[Text and item location entries]
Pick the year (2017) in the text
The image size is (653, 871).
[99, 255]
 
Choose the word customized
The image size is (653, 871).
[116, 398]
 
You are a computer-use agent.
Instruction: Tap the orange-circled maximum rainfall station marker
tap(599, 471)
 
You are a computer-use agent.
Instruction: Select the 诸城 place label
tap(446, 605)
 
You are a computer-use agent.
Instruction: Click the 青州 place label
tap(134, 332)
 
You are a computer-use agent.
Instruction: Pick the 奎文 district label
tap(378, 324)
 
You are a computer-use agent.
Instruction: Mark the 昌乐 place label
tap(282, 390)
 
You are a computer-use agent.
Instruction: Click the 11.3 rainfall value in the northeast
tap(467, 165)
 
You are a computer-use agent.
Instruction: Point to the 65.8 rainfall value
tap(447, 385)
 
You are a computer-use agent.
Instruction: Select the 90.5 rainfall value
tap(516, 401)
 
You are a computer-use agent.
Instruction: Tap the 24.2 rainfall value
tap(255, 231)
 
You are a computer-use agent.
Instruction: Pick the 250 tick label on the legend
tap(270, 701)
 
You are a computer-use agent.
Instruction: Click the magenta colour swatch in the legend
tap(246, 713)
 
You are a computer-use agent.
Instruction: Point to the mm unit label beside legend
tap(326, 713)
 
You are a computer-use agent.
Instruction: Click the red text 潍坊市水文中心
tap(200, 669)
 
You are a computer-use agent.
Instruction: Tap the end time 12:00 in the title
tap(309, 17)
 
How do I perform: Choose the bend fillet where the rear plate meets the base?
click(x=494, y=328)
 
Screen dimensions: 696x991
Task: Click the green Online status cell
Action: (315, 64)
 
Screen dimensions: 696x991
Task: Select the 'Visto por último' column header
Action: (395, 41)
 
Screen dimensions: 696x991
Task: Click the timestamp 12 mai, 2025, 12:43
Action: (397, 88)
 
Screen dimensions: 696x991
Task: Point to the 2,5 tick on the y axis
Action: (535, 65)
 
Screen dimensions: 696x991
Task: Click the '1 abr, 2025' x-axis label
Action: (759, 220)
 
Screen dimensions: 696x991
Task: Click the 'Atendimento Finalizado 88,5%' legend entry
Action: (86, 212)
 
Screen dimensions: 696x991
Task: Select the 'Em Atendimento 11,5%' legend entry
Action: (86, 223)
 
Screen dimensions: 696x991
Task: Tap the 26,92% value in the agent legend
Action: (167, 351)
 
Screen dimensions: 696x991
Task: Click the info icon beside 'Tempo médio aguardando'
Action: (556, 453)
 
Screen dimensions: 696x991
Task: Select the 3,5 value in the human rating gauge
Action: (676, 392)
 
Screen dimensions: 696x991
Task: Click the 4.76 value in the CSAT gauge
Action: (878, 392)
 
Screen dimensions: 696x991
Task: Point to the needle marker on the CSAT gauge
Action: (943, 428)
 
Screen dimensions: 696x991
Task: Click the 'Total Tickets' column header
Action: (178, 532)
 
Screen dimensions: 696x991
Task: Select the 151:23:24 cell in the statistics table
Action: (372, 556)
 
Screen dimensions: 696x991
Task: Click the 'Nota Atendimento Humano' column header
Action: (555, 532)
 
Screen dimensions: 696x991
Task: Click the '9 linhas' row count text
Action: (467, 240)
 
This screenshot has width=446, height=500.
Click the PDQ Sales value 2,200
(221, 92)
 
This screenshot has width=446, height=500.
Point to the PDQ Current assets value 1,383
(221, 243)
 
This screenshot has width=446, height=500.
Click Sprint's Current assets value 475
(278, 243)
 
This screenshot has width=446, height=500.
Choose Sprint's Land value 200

**The problem**
Arrange every line of the items above as a numbered list, leaving out the blank lines.

**Output for this exercise**
1. Pick the year (2017) in the text
2. The image size is (653, 871).
3. [99, 255]
4. Choose the word customized
5. The image size is (653, 871).
6. [116, 398]
7. You are a computer-use agent.
8. Instruction: Tap the orange-circled maximum rainfall station marker
9. tap(599, 471)
10. You are a computer-use agent.
11. Instruction: Select the 诸城 place label
12. tap(446, 605)
13. You are a computer-use agent.
14. Instruction: Click the 青州 place label
15. tap(134, 332)
16. You are a computer-use agent.
17. Instruction: Pick the 奎文 district label
18. tap(378, 324)
19. You are a computer-use agent.
20. Instruction: Mark the 昌乐 place label
21. tap(282, 390)
22. You are a computer-use agent.
23. Instruction: Click the 11.3 rainfall value in the northeast
24. tap(467, 165)
25. You are a computer-use agent.
26. Instruction: Point to the 65.8 rainfall value
27. tap(447, 385)
28. You are a computer-use agent.
29. Instruction: Select the 90.5 rainfall value
30. tap(516, 401)
31. You are a computer-use agent.
32. Instruction: Tap the 24.2 rainfall value
33. tap(255, 231)
34. You are a computer-use agent.
35. Instruction: Pick the 250 tick label on the legend
36. tap(270, 701)
37. You are a computer-use agent.
38. Instruction: Click the magenta colour swatch in the legend
39. tap(246, 713)
40. You are a computer-use agent.
41. Instruction: Point to the mm unit label beside legend
42. tap(326, 713)
43. You are a computer-use agent.
44. Instruction: Click the red text 潍坊市水文中心
45. tap(200, 669)
46. You are a computer-use agent.
47. Instruction: Tap the end time 12:00 in the title
48. tap(309, 17)
49. How do I perform: Choose the bend fillet where the rear plate meets the base?
50. click(x=494, y=328)
51. Screen dimensions: 696x991
52. Task: Click the green Online status cell
53. Action: (315, 64)
54. Screen dimensions: 696x991
55. Task: Select the 'Visto por último' column header
56. Action: (395, 41)
57. Screen dimensions: 696x991
58. Task: Click the timestamp 12 mai, 2025, 12:43
59. Action: (397, 88)
60. Screen dimensions: 696x991
61. Task: Point to the 2,5 tick on the y axis
62. Action: (535, 65)
63. Screen dimensions: 696x991
64. Task: Click the '1 abr, 2025' x-axis label
65. Action: (759, 220)
66. Screen dimensions: 696x991
67. Task: Click the 'Atendimento Finalizado 88,5%' legend entry
68. Action: (86, 212)
69. Screen dimensions: 696x991
70. Task: Select the 'Em Atendimento 11,5%' legend entry
71. Action: (86, 223)
72. Screen dimensions: 696x991
73. Task: Tap the 26,92% value in the agent legend
74. Action: (167, 351)
75. Screen dimensions: 696x991
76. Task: Click the info icon beside 'Tempo médio aguardando'
77. Action: (556, 453)
78. Screen dimensions: 696x991
79. Task: Select the 3,5 value in the human rating gauge
80. Action: (676, 392)
81. Screen dimensions: 696x991
82. Task: Click the 4.76 value in the CSAT gauge
83. Action: (878, 392)
84. Screen dimensions: 696x991
85. Task: Point to the needle marker on the CSAT gauge
86. Action: (943, 428)
87. Screen dimensions: 696x991
88. Task: Click the 'Total Tickets' column header
89. Action: (178, 532)
90. Screen dimensions: 696x991
91. Task: Select the 151:23:24 cell in the statistics table
92. Action: (372, 556)
93. Screen dimensions: 696x991
94. Task: Click the 'Nota Atendimento Humano' column header
95. Action: (555, 532)
96. Screen dimensions: 696x991
97. Task: Click the '9 linhas' row count text
98. Action: (467, 240)
99. This screenshot has width=446, height=500.
100. Click the PDQ Sales value 2,200
101. (221, 92)
102. This screenshot has width=446, height=500.
103. Point to the PDQ Current assets value 1,383
104. (221, 243)
105. This screenshot has width=446, height=500.
106. Click Sprint's Current assets value 475
107. (278, 243)
108. This screenshot has width=446, height=500.
109. Choose Sprint's Land value 200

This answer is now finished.